I truly think that the way they were able to galvanize people went beyond the simple fact that they were new faces who hadn’t been at the helm during the recent scandals and struggles. The new team placed a discernible emphasis on balance, encouraging employees to spend time with their loved ones or time doing things they loved. People satisfied at home and at work, they contended, would ultimately be more productive during time spent at the office. The cultural shift began at the top, but it trickled down and in a very short time the company I worked for was infused with a very different set of values than those that had dominated before the management change. Certain analyst roles, once notorious for regular 2 AM nights, now carried with them relatively 'normal' hours – yet no work was going unfinished.
Rana Foroohar proclaims in a recent Time Magazine article, “Can’t Have It All? Blame Our Extreme Work Culture”:
It’s a truism that work expands to fit the time you give it. Indeed, the economic gains made in both the U.S. and Europe over the past two decades have been two-thirds productivity related and only one-third down to working more hours.

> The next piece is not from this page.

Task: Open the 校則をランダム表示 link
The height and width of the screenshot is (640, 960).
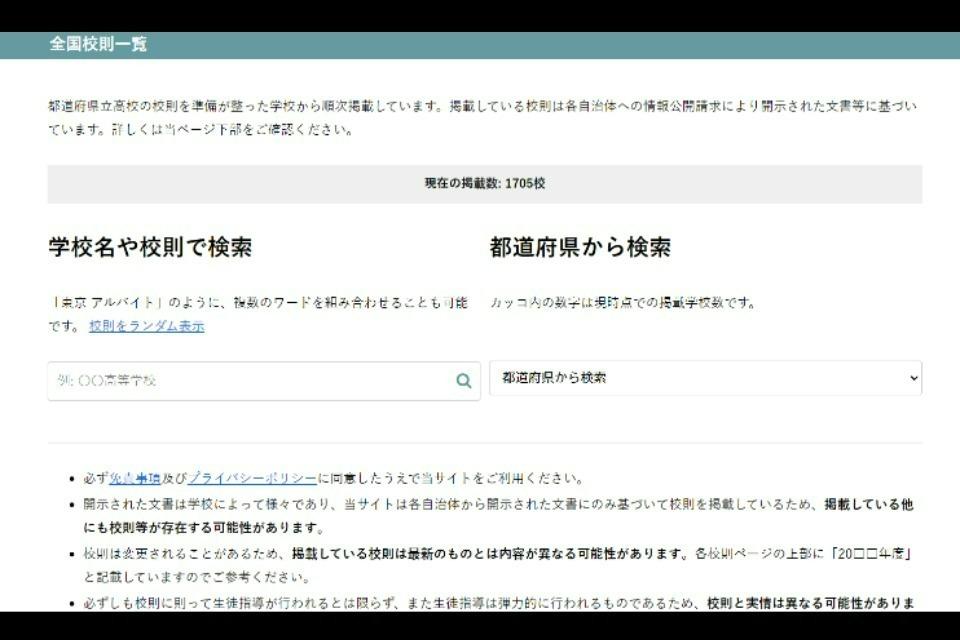Action: pyautogui.click(x=146, y=326)
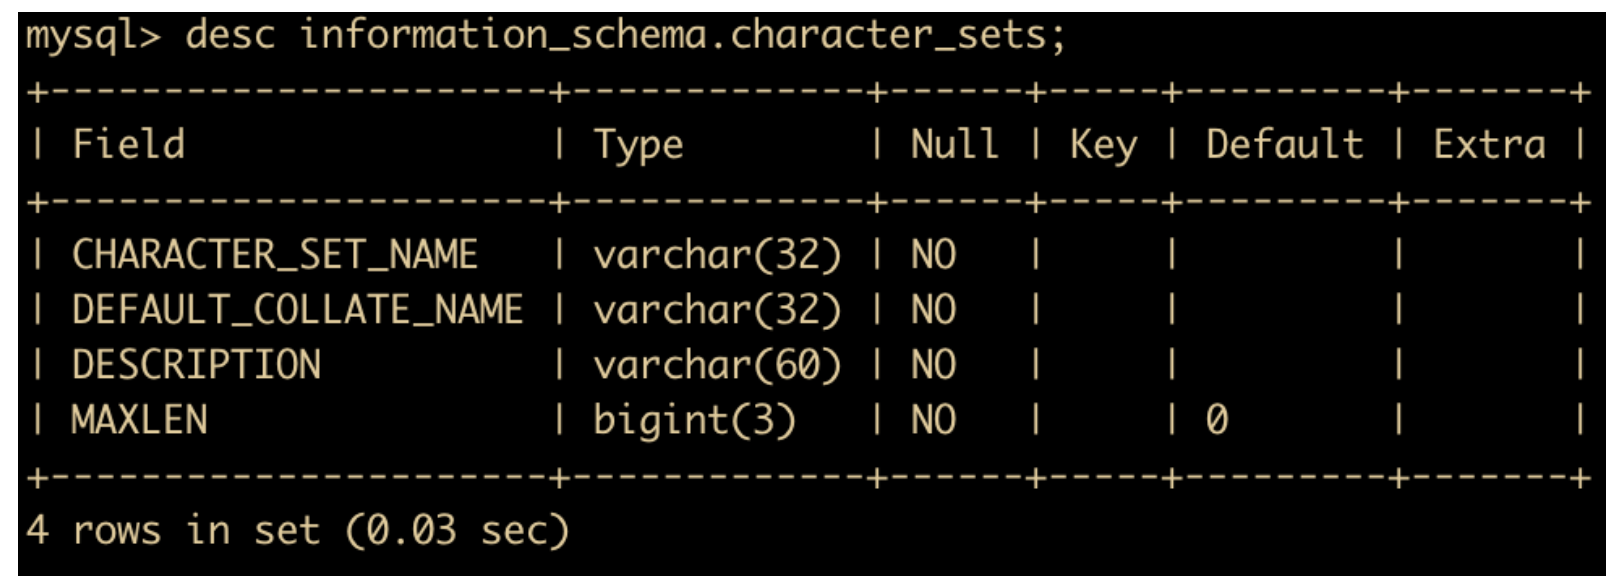
Task: Click the Default value 0 for MAXLEN
Action: (1217, 420)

In my experience, the “productivity gain” was simply a byproduct of the new management team’s execution-oriented approach. In contrast to their predecessors, who had rewarded so-called “face time” and lauded 50-slide PowerPoint? “decks” outlining every initiative, no matter how insignificant, in excruciating detail, the new management team simply saw no value in using time at work this way. People stopped working 100 hours a week because there was not enough work to fill those hours – yet the company’s performance began to improve. Clearly a great deal of the turnaround was attributable to the improvement in the financial markets, but some of the turnaround, I believe, was attributable to the new management team's "renewal" mentality. Workers were no longer rewarded for marginally improving the 8th iteration of a PowerPoint? that would ultimately go to a manager who’d typically take a cursory glance at it before throwing it away. That time was spent instead on efforts to generate revenue and drive actual results for clients, and when that work was complete, people were encouraged to go home and attend to their personal obligations.

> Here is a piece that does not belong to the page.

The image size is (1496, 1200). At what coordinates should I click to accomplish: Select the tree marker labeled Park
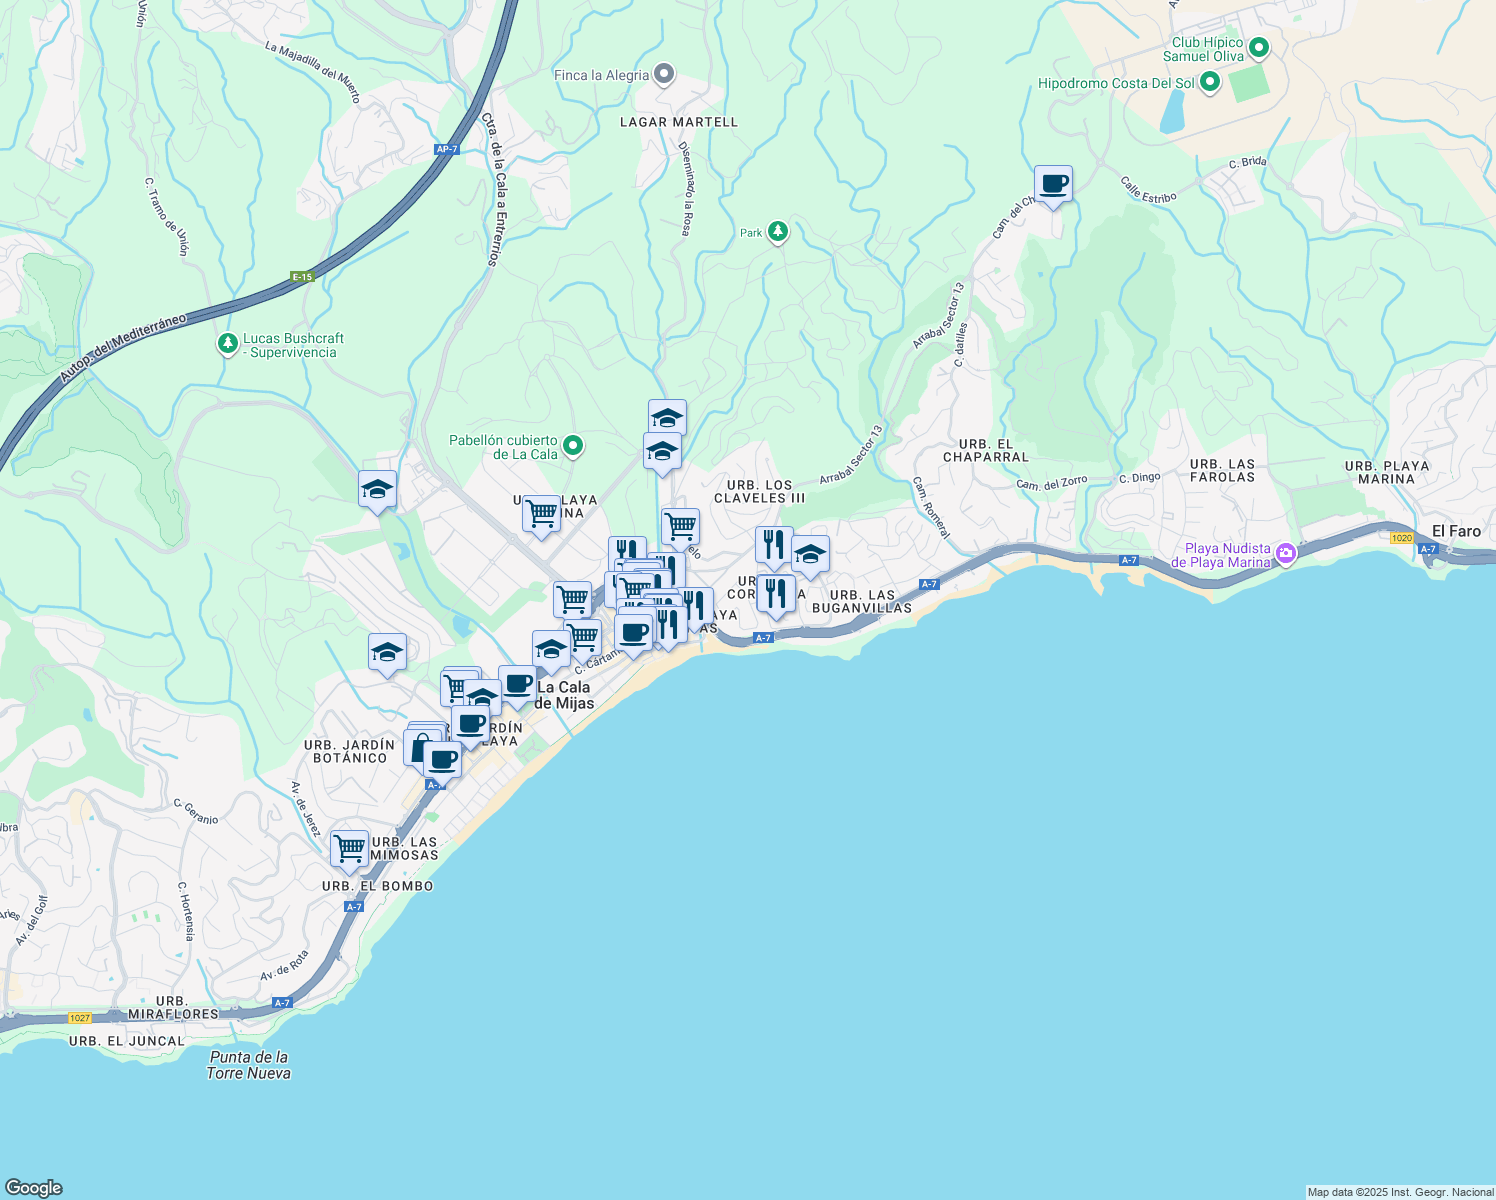tap(775, 231)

I do of course recognize that the rosy picture I painted is of a culture that permeates a single corporation, and of a culture that seems fairly anomalous for finance and probably can’t be extrapolated to law and other industries where working more absolute hours is directly related to greater individual or company-wide success. I also recognize that the process of transforming one corporation is certainly not indicative of the process that would be required to transform a society. However, I guess witnessing a reformation of a corporate culture has made me want to believe that a larger-scale change could one day be possible, if those who rise to the top of their respective fields cultivate value systems that genuinely emphasize work/life balance (though the question clearly remains whether individuals who adhere to such value systems are capable of rising to the top of their fields on more than a one-off basis). Thus, like Joyner, I’m just not sure that our nationwide work culture will ever undergo the type of sweeping transformation that’s possible on a micro level. In any event, I ultimately appreciate that Slaughter inspired me to reflect on these issues, and to reflect on my conception of what it means to “have it all”.